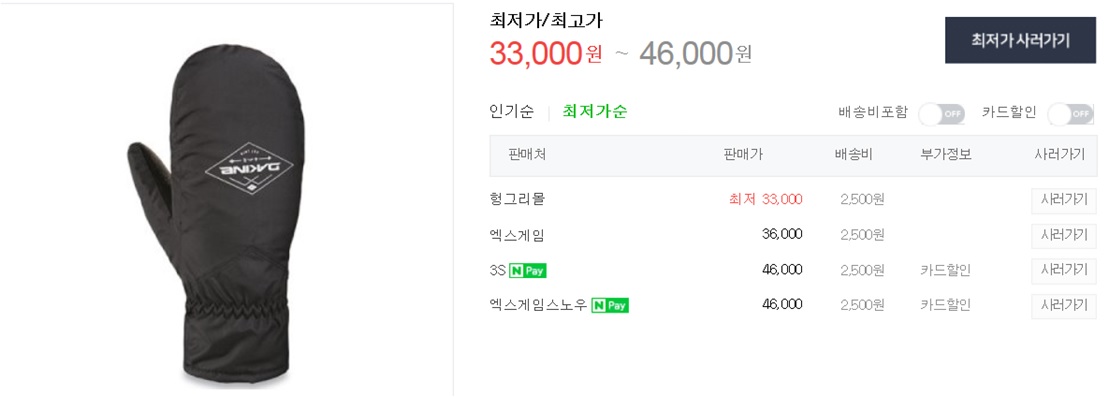Sort the list by 인기순
Viewport: 1110px width, 397px height.
(511, 112)
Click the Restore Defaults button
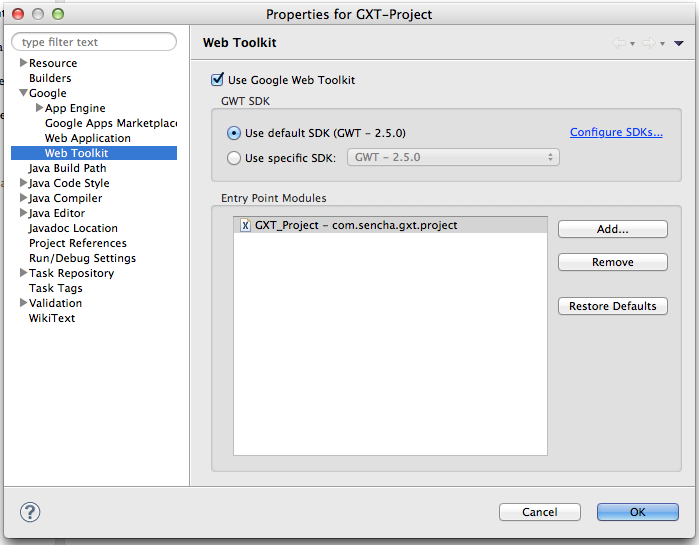The width and height of the screenshot is (699, 545). (x=613, y=306)
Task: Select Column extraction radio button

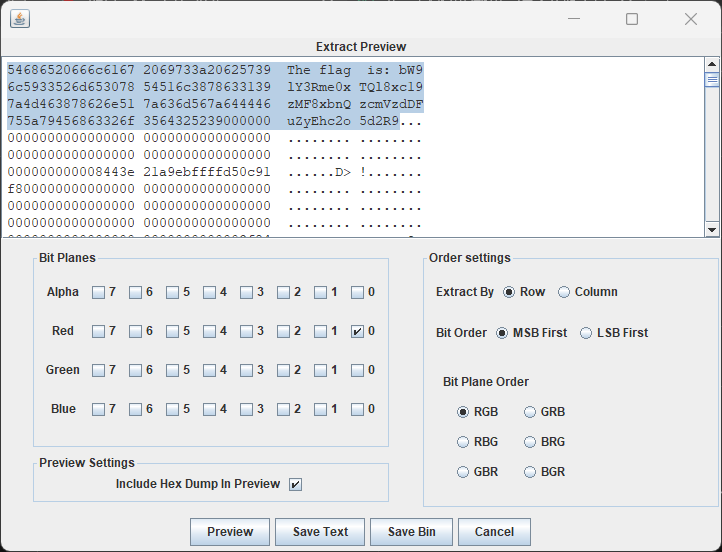Action: [564, 292]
---*---
> **Task objective**: Print the lines from the one holding "Click the Restore Defaults button" through the last line of the records, word for word, and omit the pictures.

> **Exercise result**:
Click the Restore Defaults button
The width and height of the screenshot is (699, 545). (x=613, y=306)
Task: Select Column extraction radio button

Action: [564, 292]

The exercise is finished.